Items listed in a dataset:
——————
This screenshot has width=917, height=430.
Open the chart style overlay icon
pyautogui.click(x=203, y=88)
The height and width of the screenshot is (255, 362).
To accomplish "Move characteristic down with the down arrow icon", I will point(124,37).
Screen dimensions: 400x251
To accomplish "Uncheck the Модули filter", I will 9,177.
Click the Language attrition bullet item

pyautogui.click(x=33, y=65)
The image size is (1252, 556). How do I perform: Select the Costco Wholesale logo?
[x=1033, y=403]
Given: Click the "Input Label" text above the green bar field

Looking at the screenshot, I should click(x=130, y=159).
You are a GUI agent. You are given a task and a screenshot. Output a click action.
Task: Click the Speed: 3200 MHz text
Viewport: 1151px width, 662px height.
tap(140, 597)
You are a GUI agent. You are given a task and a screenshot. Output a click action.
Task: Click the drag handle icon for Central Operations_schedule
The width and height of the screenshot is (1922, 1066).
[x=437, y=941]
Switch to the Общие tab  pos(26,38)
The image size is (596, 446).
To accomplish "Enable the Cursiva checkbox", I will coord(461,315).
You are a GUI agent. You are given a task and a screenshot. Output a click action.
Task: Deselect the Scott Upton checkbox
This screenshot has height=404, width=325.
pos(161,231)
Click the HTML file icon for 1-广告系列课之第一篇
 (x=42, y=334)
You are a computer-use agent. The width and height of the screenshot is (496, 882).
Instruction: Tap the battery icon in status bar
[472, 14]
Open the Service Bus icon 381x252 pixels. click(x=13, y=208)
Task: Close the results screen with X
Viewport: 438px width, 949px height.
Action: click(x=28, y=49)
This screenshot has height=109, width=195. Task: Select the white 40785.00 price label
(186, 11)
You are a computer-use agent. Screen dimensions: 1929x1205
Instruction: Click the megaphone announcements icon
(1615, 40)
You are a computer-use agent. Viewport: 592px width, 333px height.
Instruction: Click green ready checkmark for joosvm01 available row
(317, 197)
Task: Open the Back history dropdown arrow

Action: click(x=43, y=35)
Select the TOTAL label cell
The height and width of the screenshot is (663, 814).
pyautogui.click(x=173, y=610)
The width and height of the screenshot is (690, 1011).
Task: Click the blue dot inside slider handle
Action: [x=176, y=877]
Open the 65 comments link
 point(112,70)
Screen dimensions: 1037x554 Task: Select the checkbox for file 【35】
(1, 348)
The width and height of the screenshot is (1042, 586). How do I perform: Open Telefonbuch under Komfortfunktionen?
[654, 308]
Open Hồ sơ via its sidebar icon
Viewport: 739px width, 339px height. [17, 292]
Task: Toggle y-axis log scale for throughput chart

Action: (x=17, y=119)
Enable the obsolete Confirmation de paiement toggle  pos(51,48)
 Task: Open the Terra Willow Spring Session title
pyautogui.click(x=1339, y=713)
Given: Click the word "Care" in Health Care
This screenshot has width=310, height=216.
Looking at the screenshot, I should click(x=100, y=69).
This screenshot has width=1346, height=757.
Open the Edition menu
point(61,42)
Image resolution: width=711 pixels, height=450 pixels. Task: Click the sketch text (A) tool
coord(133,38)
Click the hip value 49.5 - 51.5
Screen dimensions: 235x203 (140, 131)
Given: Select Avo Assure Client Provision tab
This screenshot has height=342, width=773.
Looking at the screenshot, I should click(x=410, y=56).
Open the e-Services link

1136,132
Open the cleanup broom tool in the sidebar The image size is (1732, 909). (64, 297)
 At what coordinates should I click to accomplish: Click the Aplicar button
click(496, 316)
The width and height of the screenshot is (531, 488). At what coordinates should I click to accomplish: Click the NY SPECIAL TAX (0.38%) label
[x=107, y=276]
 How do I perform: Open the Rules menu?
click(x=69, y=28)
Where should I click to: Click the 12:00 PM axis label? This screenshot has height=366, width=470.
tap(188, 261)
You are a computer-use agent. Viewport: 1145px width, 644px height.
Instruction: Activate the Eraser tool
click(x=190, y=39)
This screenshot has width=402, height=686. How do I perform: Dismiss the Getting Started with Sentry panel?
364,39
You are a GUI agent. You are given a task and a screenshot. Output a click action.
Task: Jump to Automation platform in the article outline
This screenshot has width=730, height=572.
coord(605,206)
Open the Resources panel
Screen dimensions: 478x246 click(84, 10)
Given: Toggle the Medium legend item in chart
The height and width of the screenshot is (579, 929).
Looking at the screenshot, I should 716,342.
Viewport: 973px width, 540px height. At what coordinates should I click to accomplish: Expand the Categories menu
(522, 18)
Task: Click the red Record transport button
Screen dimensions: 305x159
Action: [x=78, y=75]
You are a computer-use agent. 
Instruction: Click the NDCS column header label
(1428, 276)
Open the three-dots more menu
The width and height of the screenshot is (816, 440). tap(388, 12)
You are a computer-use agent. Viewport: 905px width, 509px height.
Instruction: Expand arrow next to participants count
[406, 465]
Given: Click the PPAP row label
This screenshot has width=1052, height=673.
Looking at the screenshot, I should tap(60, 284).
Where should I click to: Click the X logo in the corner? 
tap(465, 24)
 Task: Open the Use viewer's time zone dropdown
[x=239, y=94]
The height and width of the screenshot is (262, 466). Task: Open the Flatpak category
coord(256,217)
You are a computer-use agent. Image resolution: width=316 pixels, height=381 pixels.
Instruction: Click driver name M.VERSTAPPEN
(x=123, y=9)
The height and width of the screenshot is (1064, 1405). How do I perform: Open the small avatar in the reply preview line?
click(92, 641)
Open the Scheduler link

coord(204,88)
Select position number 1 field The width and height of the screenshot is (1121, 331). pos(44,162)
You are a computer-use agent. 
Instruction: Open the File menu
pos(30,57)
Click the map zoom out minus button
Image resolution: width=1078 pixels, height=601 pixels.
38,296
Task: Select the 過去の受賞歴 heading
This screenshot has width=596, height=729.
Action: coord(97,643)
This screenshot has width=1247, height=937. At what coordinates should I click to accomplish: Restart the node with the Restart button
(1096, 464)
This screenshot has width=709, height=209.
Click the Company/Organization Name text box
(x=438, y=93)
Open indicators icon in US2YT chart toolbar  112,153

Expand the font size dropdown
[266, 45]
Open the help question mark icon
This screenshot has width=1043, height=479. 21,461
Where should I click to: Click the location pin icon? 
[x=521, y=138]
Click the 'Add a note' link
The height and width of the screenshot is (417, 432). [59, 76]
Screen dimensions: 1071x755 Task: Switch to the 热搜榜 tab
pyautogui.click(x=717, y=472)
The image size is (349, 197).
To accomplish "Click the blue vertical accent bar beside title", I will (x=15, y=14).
——————
Instructions to follow: Please copy out all of the data above line for line, leaving every character unchanged.

Solution for this task:
This screenshot has width=917, height=430.
Open the chart style overlay icon
pyautogui.click(x=203, y=88)
The height and width of the screenshot is (255, 362).
To accomplish "Move characteristic down with the down arrow icon", I will point(124,37).
Screen dimensions: 400x251
To accomplish "Uncheck the Модули filter", I will 9,177.
Click the Language attrition bullet item

pyautogui.click(x=33, y=65)
The image size is (1252, 556). How do I perform: Select the Costco Wholesale logo?
[x=1033, y=403]
Given: Click the "Input Label" text above the green bar field

Looking at the screenshot, I should click(x=130, y=159).
You are a GUI agent. You are given a task and a screenshot. Output a click action.
Task: Click the Speed: 3200 MHz text
Viewport: 1151px width, 662px height.
tap(140, 597)
You are a GUI agent. You are given a task and a screenshot. Output a click action.
Task: Click the drag handle icon for Central Operations_schedule
The width and height of the screenshot is (1922, 1066).
[x=437, y=941]
Switch to the Общие tab  pos(26,38)
The image size is (596, 446).
To accomplish "Enable the Cursiva checkbox", I will coord(461,315).
You are a GUI agent. You are given a task and a screenshot. Output a click action.
Task: Deselect the Scott Upton checkbox
This screenshot has height=404, width=325.
pos(161,231)
Click the HTML file icon for 1-广告系列课之第一篇
 (x=42, y=334)
You are a computer-use agent. The width and height of the screenshot is (496, 882).
Instruction: Tap the battery icon in status bar
[472, 14]
Open the Service Bus icon 381x252 pixels. click(x=13, y=208)
Task: Close the results screen with X
Viewport: 438px width, 949px height.
Action: click(x=28, y=49)
This screenshot has height=109, width=195. Task: Select the white 40785.00 price label
(186, 11)
You are a computer-use agent. Screen dimensions: 1929x1205
Instruction: Click the megaphone announcements icon
(1615, 40)
You are a computer-use agent. Viewport: 592px width, 333px height.
Instruction: Click green ready checkmark for joosvm01 available row
(317, 197)
Task: Open the Back history dropdown arrow

Action: click(x=43, y=35)
Select the TOTAL label cell
The height and width of the screenshot is (663, 814).
pyautogui.click(x=173, y=610)
The width and height of the screenshot is (690, 1011).
Task: Click the blue dot inside slider handle
Action: [x=176, y=877]
Open the 65 comments link
 point(112,70)
Screen dimensions: 1037x554 Task: Select the checkbox for file 【35】
(1, 348)
The width and height of the screenshot is (1042, 586). How do I perform: Open Telefonbuch under Komfortfunktionen?
[654, 308]
Open Hồ sơ via its sidebar icon
Viewport: 739px width, 339px height. [17, 292]
Task: Toggle y-axis log scale for throughput chart

Action: (x=17, y=119)
Enable the obsolete Confirmation de paiement toggle  pos(51,48)
 Task: Open the Terra Willow Spring Session title
pyautogui.click(x=1339, y=713)
Given: Click the word "Care" in Health Care
This screenshot has width=310, height=216.
Looking at the screenshot, I should click(x=100, y=69).
This screenshot has width=1346, height=757.
Open the Edition menu
point(61,42)
Image resolution: width=711 pixels, height=450 pixels. Task: Click the sketch text (A) tool
coord(133,38)
Click the hip value 49.5 - 51.5
Screen dimensions: 235x203 (140, 131)
Given: Select Avo Assure Client Provision tab
This screenshot has height=342, width=773.
Looking at the screenshot, I should click(x=410, y=56).
Open the e-Services link

1136,132
Open the cleanup broom tool in the sidebar The image size is (1732, 909). (64, 297)
 At what coordinates should I click to accomplish: Click the Aplicar button
click(496, 316)
The width and height of the screenshot is (531, 488). At what coordinates should I click to accomplish: Click the NY SPECIAL TAX (0.38%) label
[x=107, y=276]
 How do I perform: Open the Rules menu?
click(x=69, y=28)
Where should I click to: Click the 12:00 PM axis label? This screenshot has height=366, width=470.
tap(188, 261)
You are a computer-use agent. Viewport: 1145px width, 644px height.
Instruction: Activate the Eraser tool
click(x=190, y=39)
This screenshot has width=402, height=686. How do I perform: Dismiss the Getting Started with Sentry panel?
364,39
You are a GUI agent. You are given a task and a screenshot. Output a click action.
Task: Jump to Automation platform in the article outline
This screenshot has width=730, height=572.
coord(605,206)
Open the Resources panel
Screen dimensions: 478x246 click(84, 10)
Given: Toggle the Medium legend item in chart
The height and width of the screenshot is (579, 929).
Looking at the screenshot, I should 716,342.
Viewport: 973px width, 540px height. At what coordinates should I click to accomplish: Expand the Categories menu
(522, 18)
Task: Click the red Record transport button
Screen dimensions: 305x159
Action: [x=78, y=75]
You are a computer-use agent. 
Instruction: Click the NDCS column header label
(1428, 276)
Open the three-dots more menu
The width and height of the screenshot is (816, 440). tap(388, 12)
You are a computer-use agent. Viewport: 905px width, 509px height.
Instruction: Expand arrow next to participants count
[406, 465]
Given: Click the PPAP row label
This screenshot has width=1052, height=673.
Looking at the screenshot, I should tap(60, 284).
Where should I click to: Click the X logo in the corner? 
tap(465, 24)
 Task: Open the Use viewer's time zone dropdown
[x=239, y=94]
The height and width of the screenshot is (262, 466). Task: Open the Flatpak category
coord(256,217)
You are a computer-use agent. Image resolution: width=316 pixels, height=381 pixels.
Instruction: Click driver name M.VERSTAPPEN
(x=123, y=9)
The height and width of the screenshot is (1064, 1405). How do I perform: Open the small avatar in the reply preview line?
click(92, 641)
Open the Scheduler link

coord(204,88)
Select position number 1 field The width and height of the screenshot is (1121, 331). pos(44,162)
You are a computer-use agent. 
Instruction: Open the File menu
pos(30,57)
Click the map zoom out minus button
Image resolution: width=1078 pixels, height=601 pixels.
38,296
Task: Select the 過去の受賞歴 heading
This screenshot has width=596, height=729.
Action: coord(97,643)
This screenshot has width=1247, height=937. At what coordinates should I click to accomplish: Restart the node with the Restart button
(1096, 464)
This screenshot has width=709, height=209.
Click the Company/Organization Name text box
(x=438, y=93)
Open indicators icon in US2YT chart toolbar  112,153

Expand the font size dropdown
[266, 45]
Open the help question mark icon
This screenshot has width=1043, height=479. 21,461
Where should I click to: Click the location pin icon? 
[x=521, y=138]
Click the 'Add a note' link
The height and width of the screenshot is (417, 432). [59, 76]
Screen dimensions: 1071x755 Task: Switch to the 热搜榜 tab
pyautogui.click(x=717, y=472)
The image size is (349, 197).
To accomplish "Click the blue vertical accent bar beside title", I will (x=15, y=14).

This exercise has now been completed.